Finland excels with its quietly world-class public services, low levels of crime and inequality, and high levels of trust in authority.

“The basics are really good here: we don’t have anyone living in the streets, we do have unemployment but the health service works, the big things like that,” flower seller Riitta Matilainen told AFP.

“But we could be a bit more outgoing and joyful!”

The northern country’s long dark winters were once reputed to be behind high levels of alcoholism and suicide, but a decade-long public health drive has helped cut rates by more than half.

For tourism and country-branding chiefs, the “world’s happiest” title has been a blessing they were quick to capitalise on. “It’s a really powerful, emotional, evocative thing to say you’re the happiest country in the world. Why would anyone not want to live in the happiest country in the world?” said Joel Willans, a British digital marketer and creator of the “Very Finnish Problems” social media page, who has lived in Finland since the early 2000s. “Awareness of Finland has grown during the past few years,” Paavo Virkkunen, head of Finland Promotion Services at Business Finland, told AFP. After four years, the happiness trope has been used by countless Finnish businesses to market lifestyle products and to try to attract workers to relocate and join the country’s tech sector.
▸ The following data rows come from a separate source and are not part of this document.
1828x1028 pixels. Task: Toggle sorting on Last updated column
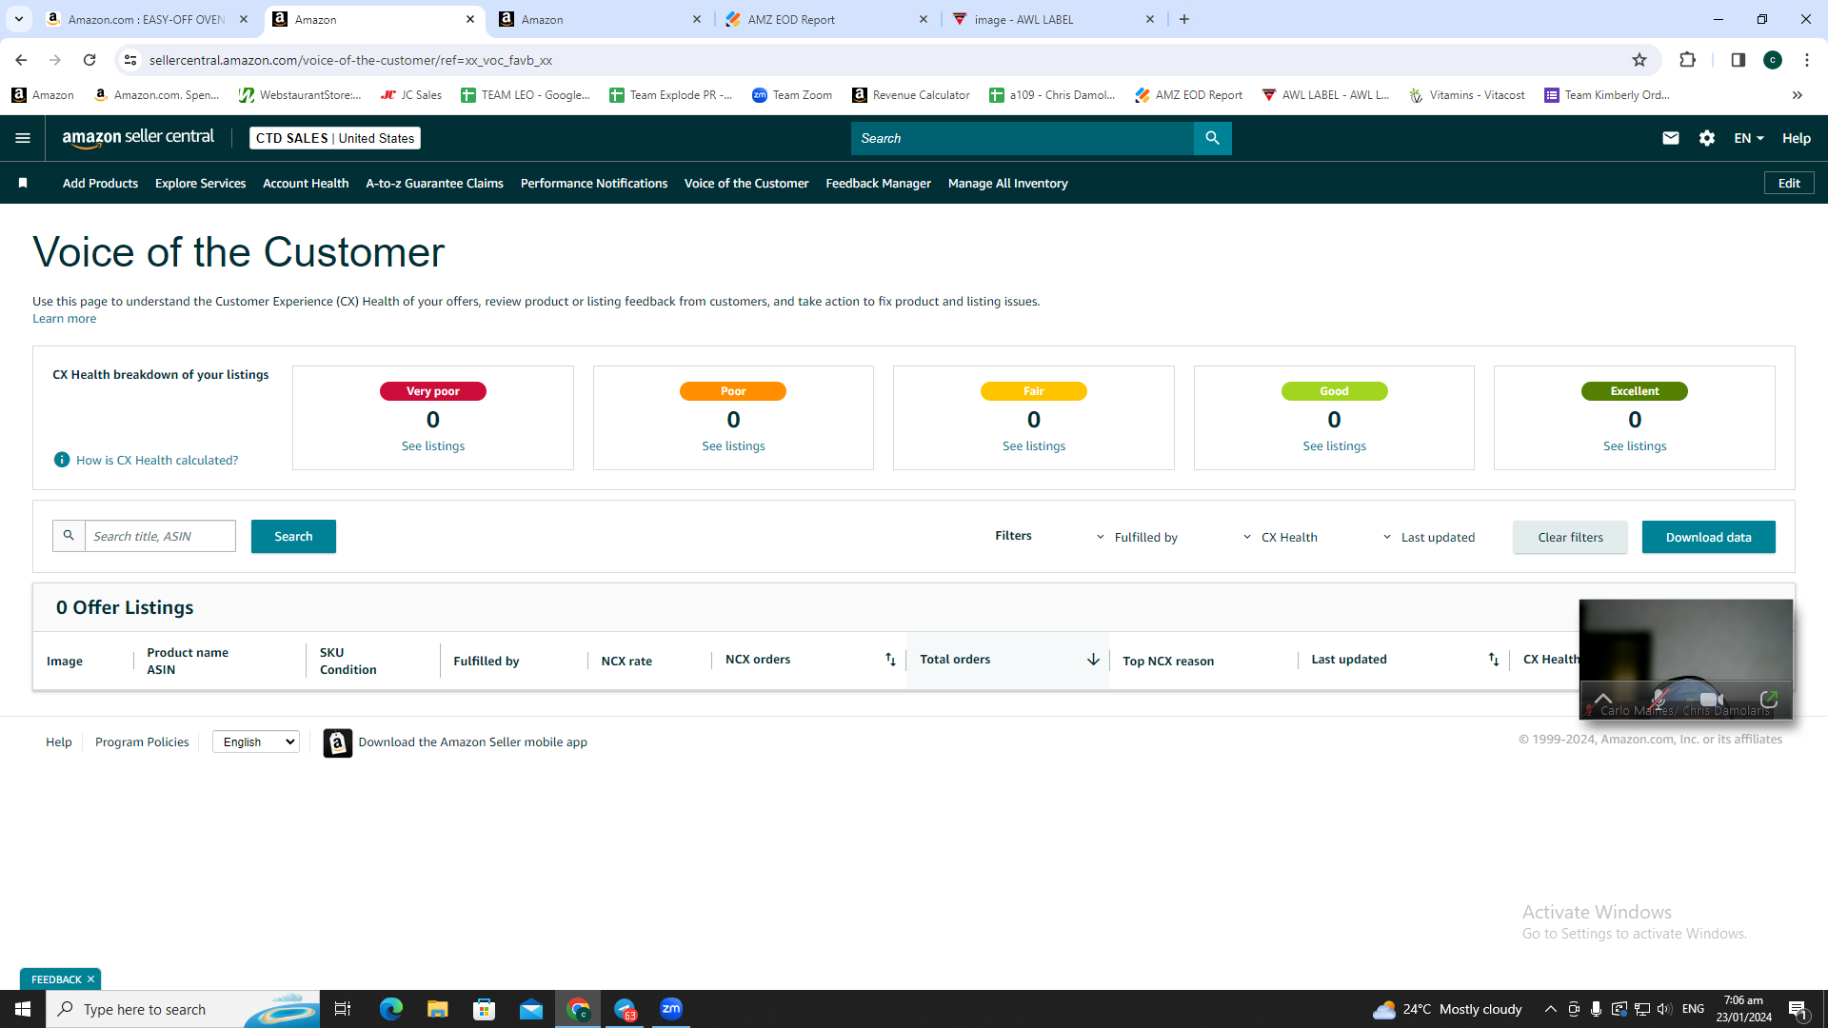point(1493,660)
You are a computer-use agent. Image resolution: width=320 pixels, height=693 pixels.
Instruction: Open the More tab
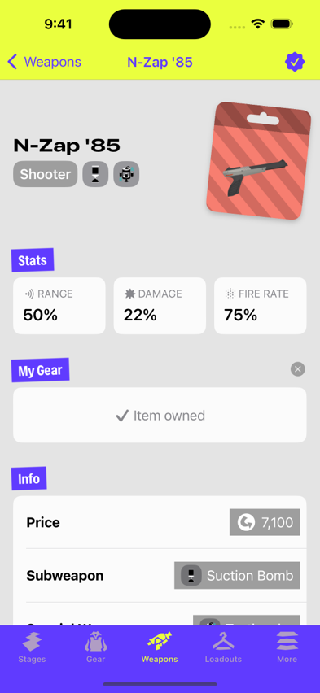[x=287, y=647]
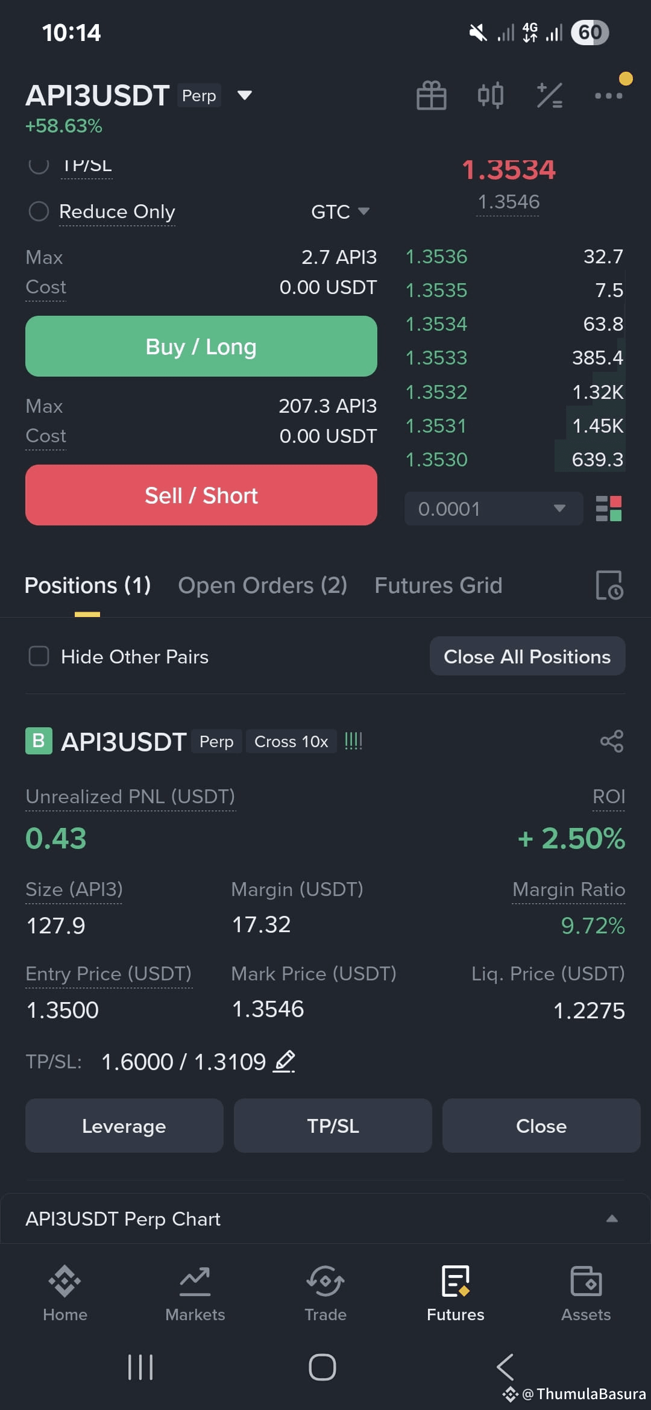This screenshot has height=1410, width=651.
Task: Open the candlestick chart icon
Action: 491,95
Finland’s unflashy cuisine was once derided as something to “endure” by Italian then-president Silvio Berlusconi, and slammed by his French counterpart Jacques Chirac. But restaurateurs and product manufacturers now tout the simplicity and natural ingredients of Finnish cooking, claiming it as key to the country’s no-nonsense approach to wellbeing.
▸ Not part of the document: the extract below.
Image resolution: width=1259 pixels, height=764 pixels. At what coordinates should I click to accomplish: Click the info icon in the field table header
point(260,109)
The happiness marketing drive has been led, however, by the travel industry, with Finland’s tourist office appointing Finnish ‘happiness ambassadors’ tasked with introducing visitors to the secrets of Finnish wellbeing.

“People are curious about (our happiness) and they want to learn about it,” Virkkunen said. Key to the Finnish brand of happiness is going outdoors to enjoy the country’s vast forests and thousands of lakes, as well as the traditional Finnish steam bath, the sauna. By the start of 2020, tourism to Lapland in northern Finland had reached record levels and the country was attracting more foreign direct investment projects than anywhere else in the Nordics.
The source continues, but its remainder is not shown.